Ruby 3.1 - Pattern Matching
As is tradition on Christmas Day, Santa Claus brought us a new version of Ruby. Ruby 3 introduced some new pattern matching syntax that is no longer experimental. This means you can use these new features without fear of them changing dramatically in any (near-future) version of Ruby. Let’s take a look.
Inline matching expressions
There are two types of standalone matching expressions. One using <expression> => <pattern>
and the other uses <expression> in <pattern>
:
# Assign `first` to "foo" and `last` to "qux". The star (*) represents "rest" as in, the rest of the elements we don't care about
%w(foo bar baz qux) => [first, *, last]
# We can actually assign the "rest" to a variable:
%w(foo bar baz qux) => [first, *rest, last]
rest #=> ["bar", "baz"]
# Raises a NoMatchingPatternError because the lengths differ:
%w(foo bar baz qux) => [first, last]
The in
is similar but returns true
if a match is found:
%w(foo bar baz qux) in [first, *, "qux"]
#=> true
first #=> "foo"
%w(foo bar baz qux) in [first, "qux"]
#=> false
We can also include optional classes to match against:
%w(foo bar) => [String => first, String => last]

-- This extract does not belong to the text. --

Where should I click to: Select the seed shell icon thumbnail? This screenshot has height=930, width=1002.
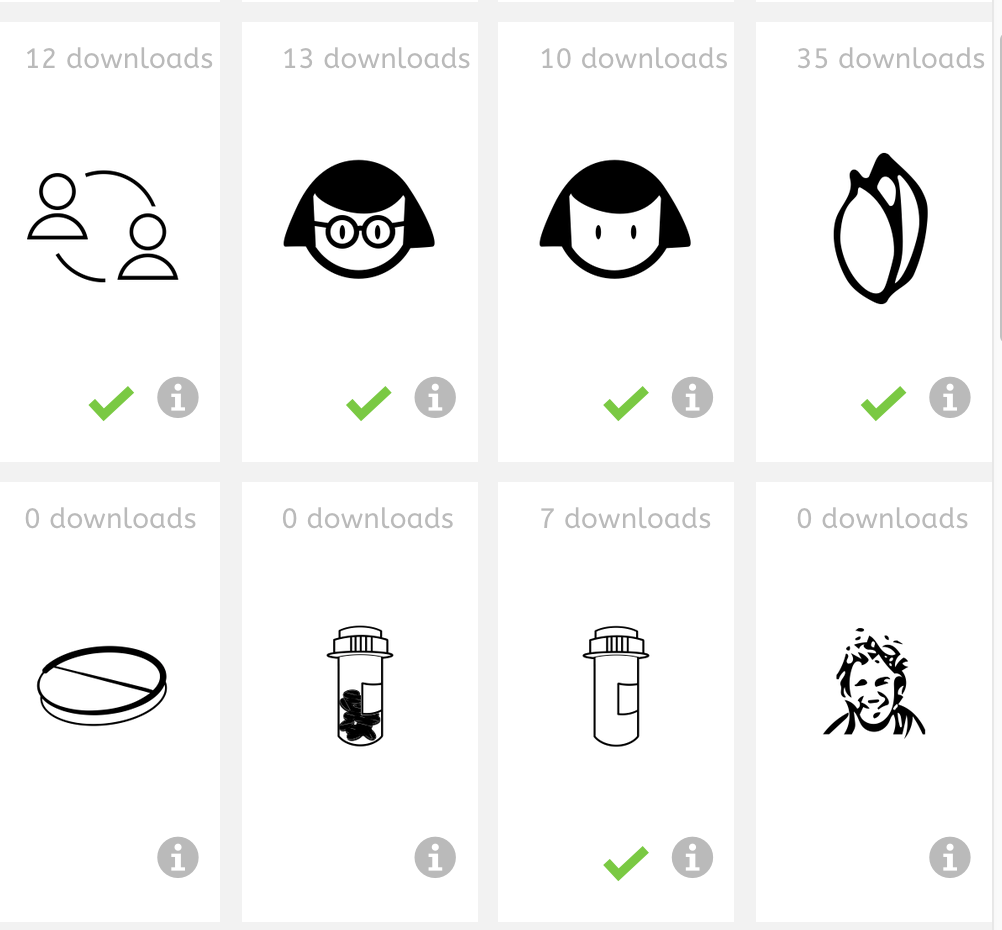point(881,228)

%w(foo bar) in [String, String] #=> true
%w(foo bar) in [String, Integer] #=> false
# Raises a NoMatchingPatternError:
%w(foo bar) => [String => first, Integer => last]
We can also match against a Hash pattern:
{foo: "bar"} => {foo:}
foo #=> "bar"
{foo: "bar"} => {foo: renamed}
renamed #=> "bar"
{foo:"bar"} in {foo:}
#=> true
{foo:"bar"} in {bar:}
#=> false
# The braces are optional:
{foo:"bar"} => foo:
foo #=> "bar"
# with explicit class matching:
{foo:"bar"} => {foo:String => renamed}
renamed #=> "bar"
# nested values:
{this: {is: {nested: "value"}}} => {this: {is: {nested:}}}
nested #=> "value"
One important thing to mention is that Array matches work against the entire Array. Whereas you can match against a Hash subset:
{foo: "bar", baz: "qux"} => {baz:} # ignore the :foo key
baz => "qux"
We can also mix patterns using the |
operator. Let’s say we want to check if a Hash value is an Integer or a Float:
>> {foo: 1.2} in {foo:Integer | Float}
=> true
>> {foo: "bar"} in {foo:Integer | Float}
=> false
Expanding to block expressions
Now we’ve learned the new syntax, let’s extend this by taking advantage of how the pattern matching syntax works with case
statements.
Let’s write up a real program this time. This script lists all GitHub repos for a given username, and then asks the user to enter the name of the repo they want more information about. Let’s start by building up to the name selection:
#!/usr/bin/env ruby
require "net/http"
require "json"
username = "leejarvis"
endpoint = URI("https://api.github.com/users/#{username}/repos")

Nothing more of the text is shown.